AI Aggregator

Categories

Best small LLMs for on-device / mobile

Small enough to run on a phone, laptop, or embedded device. The 1-4B effective tier is interesting.

On-device has different constraints than server inference: RAM matters more than throughput, battery as much as latency, and running out of memory on a phone is a much worse failure mode than a server 503.

The 2026 wave of "effective parameter" models (Gemma 4 E2B/E4B, smaller Qwen3 variants) trades training complexity for footprints that fit consumer hardware.

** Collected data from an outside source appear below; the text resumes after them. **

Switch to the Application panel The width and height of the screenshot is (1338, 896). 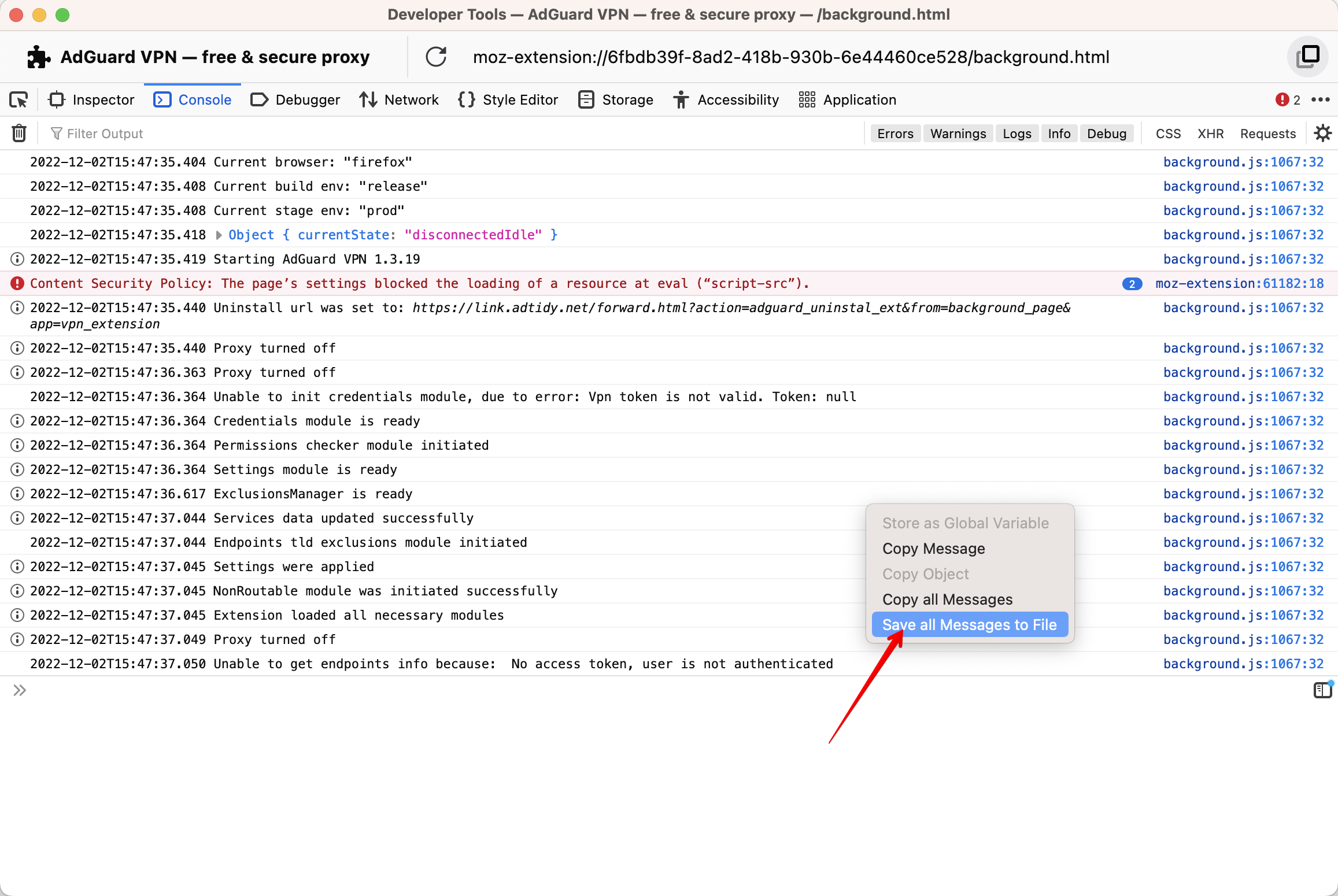[x=858, y=100]
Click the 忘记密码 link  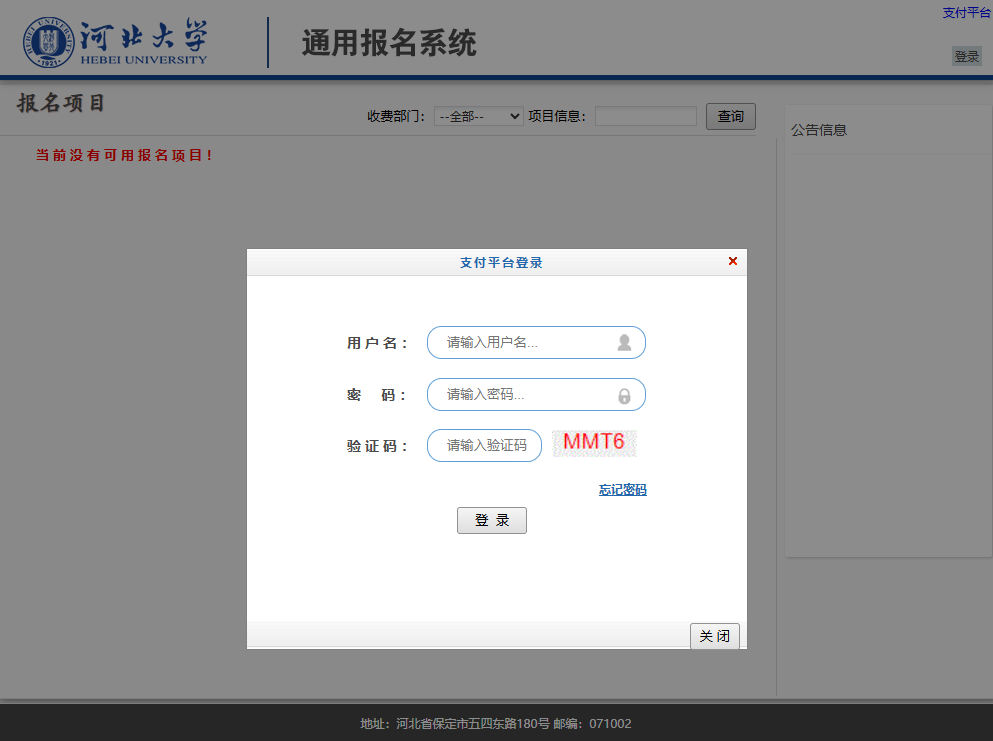click(622, 490)
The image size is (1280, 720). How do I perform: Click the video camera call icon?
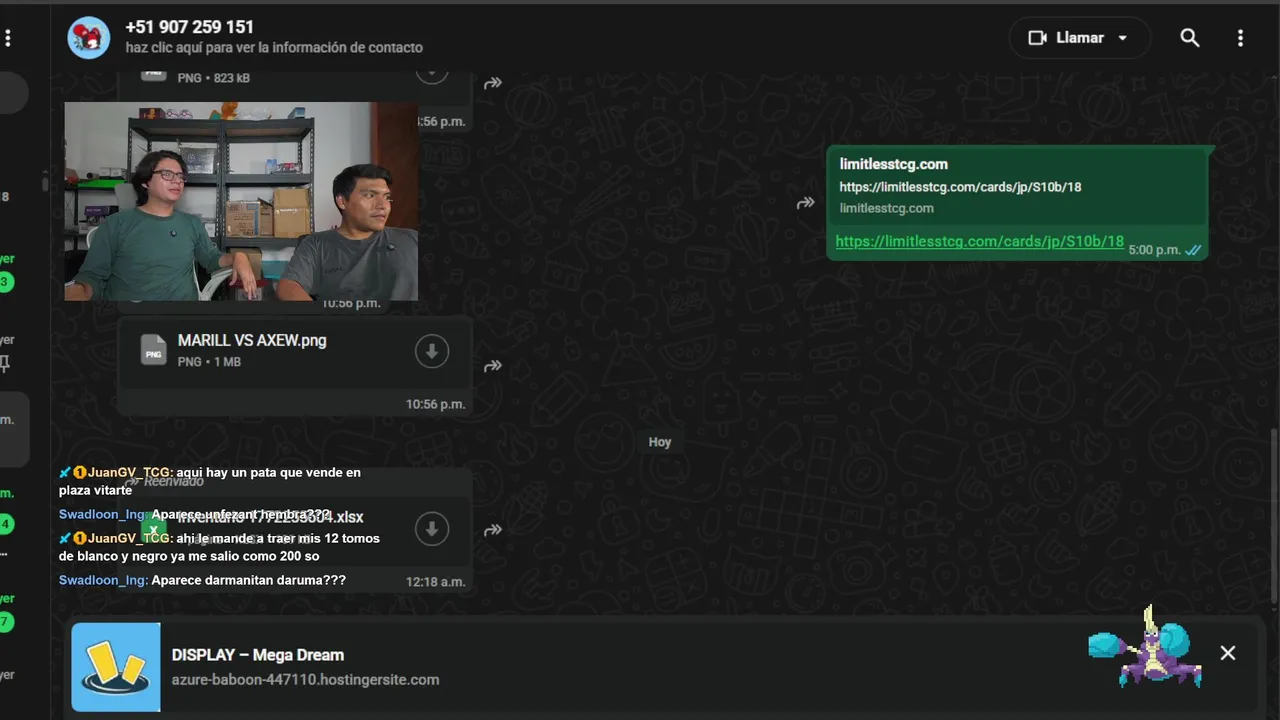coord(1037,38)
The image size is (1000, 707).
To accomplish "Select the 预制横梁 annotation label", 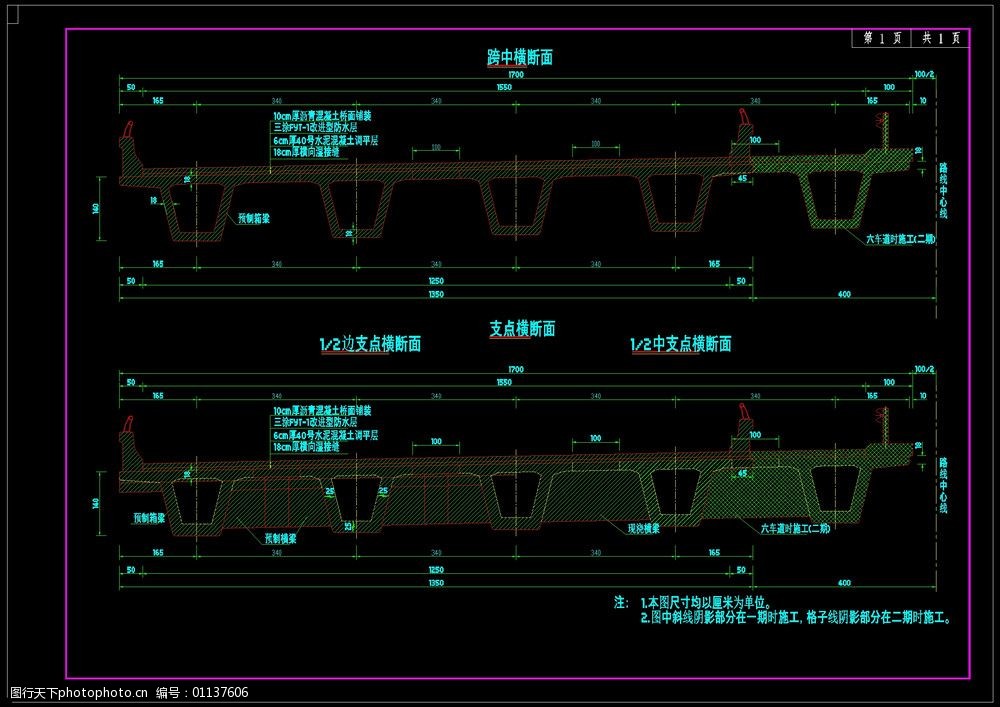I will click(x=282, y=538).
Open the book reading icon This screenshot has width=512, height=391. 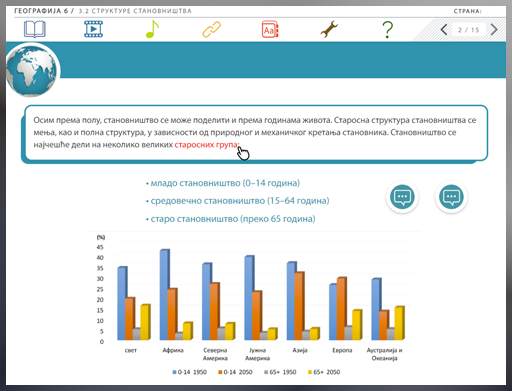35,29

Native multimodal at this size is genuinely new.

What we look for

  • Quantized quality at Q4_K_M / Q5_K_M, not bf16. If it collapses below int8, it's not on-device.
  • Cold-start time on Apple Silicon and Snapdragon.
  • Memory ceiling - total RAM needed, not just weight size.
  • License clarity for redistribution when shipping weights inside an app.
  • Multimodal feasibility - useful screenshots / photos / short audio, or text-only?

Ranked for shipping inference into a mobile app or edge device.

Picks

  1. #1 Gemma 4 E4B 4.0B · Apache 2.0

    Native multimodal (text, image, video, audio) at edge sizes. Apache 2.0. ~4B effective inference footprint built to preserve RAM and battery on consumer devices.

  2. #2 Nemotron 3 Nano 30B-A3B 3.5B · NVIDIA Nemotron Open Model License

    Hybrid Mamba2-Transformer-MoE: 3.5B active out of 30B total, 256K default context (1M max). Trained from scratch on 25T tokens. Strong agentic and tool-calling post-training.

  3. #3 gpt-oss-20b 3.6B · Apache 2.0

    OpenAI's small open-weight model. 21B total / 3.6B active MoE, runs in 16GB at MXFP4. Configurable reasoning effort (low/medium/high). Matches o3-mini on common reasoning evals.

  4. #4 Phi-4-mini 3.8B 3.8B · MIT

    MIT license, 67% MMLU at 3.8B. Inherits the Phi reasoning lineage in a small footprint. 128K context, 200K-token vocabulary for multilingual support. Function-calling support.

  5. #5 Llama 3.2 3B Instruct 3.2B · Llama 3.2 Community

    Meta's mobile-targeted small model. Largest ecosystem at this size class. 128K context. Solid baseline for on-device assistants where ecosystem maturity matters.